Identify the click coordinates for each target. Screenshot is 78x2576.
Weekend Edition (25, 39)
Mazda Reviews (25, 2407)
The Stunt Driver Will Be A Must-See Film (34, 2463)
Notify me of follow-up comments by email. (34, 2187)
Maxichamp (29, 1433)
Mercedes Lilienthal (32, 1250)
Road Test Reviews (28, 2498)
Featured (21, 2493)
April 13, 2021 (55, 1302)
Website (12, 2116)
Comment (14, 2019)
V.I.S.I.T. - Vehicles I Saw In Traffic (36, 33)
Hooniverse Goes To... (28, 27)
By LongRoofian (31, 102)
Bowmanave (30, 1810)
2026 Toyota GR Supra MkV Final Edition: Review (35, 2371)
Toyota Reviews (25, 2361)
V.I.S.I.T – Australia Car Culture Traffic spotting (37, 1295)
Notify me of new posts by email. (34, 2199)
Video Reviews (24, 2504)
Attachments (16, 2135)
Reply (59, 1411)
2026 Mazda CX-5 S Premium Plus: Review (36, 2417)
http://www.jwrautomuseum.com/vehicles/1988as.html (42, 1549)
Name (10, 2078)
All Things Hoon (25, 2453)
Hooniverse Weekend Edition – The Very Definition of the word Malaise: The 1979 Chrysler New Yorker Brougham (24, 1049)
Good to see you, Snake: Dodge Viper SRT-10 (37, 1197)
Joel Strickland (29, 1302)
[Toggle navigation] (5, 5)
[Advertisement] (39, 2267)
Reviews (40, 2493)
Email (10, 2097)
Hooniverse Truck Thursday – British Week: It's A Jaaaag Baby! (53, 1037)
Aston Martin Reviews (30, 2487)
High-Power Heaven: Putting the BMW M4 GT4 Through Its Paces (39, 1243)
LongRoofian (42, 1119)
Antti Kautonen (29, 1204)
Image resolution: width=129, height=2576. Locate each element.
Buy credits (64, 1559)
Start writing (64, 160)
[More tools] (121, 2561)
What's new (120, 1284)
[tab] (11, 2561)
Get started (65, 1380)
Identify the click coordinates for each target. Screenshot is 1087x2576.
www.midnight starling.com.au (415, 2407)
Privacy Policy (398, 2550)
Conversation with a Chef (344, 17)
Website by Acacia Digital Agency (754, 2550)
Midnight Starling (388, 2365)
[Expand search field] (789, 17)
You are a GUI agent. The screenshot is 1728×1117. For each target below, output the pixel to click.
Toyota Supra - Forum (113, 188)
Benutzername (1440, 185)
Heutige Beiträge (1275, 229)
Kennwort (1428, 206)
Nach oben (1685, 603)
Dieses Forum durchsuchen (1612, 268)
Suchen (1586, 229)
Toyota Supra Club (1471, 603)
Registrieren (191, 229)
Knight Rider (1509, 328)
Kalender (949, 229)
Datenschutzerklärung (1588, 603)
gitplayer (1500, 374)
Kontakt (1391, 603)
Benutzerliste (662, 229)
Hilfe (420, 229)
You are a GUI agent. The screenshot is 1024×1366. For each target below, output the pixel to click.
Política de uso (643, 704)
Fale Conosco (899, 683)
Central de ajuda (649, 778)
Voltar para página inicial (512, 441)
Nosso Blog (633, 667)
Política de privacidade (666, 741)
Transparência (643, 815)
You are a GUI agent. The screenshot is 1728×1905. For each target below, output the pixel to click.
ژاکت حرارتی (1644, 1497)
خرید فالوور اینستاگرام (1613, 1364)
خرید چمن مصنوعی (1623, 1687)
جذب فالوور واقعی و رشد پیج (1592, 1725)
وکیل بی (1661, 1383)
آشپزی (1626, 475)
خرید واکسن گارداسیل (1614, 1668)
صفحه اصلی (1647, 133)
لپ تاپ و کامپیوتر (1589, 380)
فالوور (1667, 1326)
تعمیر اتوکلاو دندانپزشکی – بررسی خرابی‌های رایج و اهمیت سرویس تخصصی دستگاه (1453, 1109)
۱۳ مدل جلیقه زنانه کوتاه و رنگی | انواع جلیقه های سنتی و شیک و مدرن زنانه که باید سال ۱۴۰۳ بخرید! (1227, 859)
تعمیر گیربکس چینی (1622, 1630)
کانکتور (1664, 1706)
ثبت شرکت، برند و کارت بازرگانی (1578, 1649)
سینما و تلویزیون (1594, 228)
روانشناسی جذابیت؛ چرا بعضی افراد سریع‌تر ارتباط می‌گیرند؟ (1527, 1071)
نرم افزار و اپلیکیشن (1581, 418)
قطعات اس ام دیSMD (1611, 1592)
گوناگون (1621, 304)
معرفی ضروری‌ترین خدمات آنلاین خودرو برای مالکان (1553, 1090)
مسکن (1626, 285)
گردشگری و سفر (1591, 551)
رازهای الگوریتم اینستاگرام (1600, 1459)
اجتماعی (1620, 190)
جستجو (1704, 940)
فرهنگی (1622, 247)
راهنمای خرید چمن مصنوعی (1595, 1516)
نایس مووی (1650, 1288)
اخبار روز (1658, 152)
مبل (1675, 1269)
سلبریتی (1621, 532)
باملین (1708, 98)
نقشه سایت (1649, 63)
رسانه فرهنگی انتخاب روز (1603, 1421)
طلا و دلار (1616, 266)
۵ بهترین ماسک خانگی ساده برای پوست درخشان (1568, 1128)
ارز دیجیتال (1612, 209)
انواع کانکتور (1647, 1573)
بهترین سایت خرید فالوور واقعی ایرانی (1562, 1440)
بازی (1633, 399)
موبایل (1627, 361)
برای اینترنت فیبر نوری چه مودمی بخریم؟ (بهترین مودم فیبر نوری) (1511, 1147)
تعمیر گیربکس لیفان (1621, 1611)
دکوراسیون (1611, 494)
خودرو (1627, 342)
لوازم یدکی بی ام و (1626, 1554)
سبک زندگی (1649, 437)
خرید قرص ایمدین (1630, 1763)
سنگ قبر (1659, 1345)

■ ■ ■ ■ ■

▶ **WHAT IS REQUIRED**:
Where does "گیربکس" appear in the listing? Show every line that has it.

▶ **SOLUTION TO THE EXERCISE**:
تعمیر گیربکس چینی (1622, 1630)
تعمیر گیربکس لیفان (1621, 1611)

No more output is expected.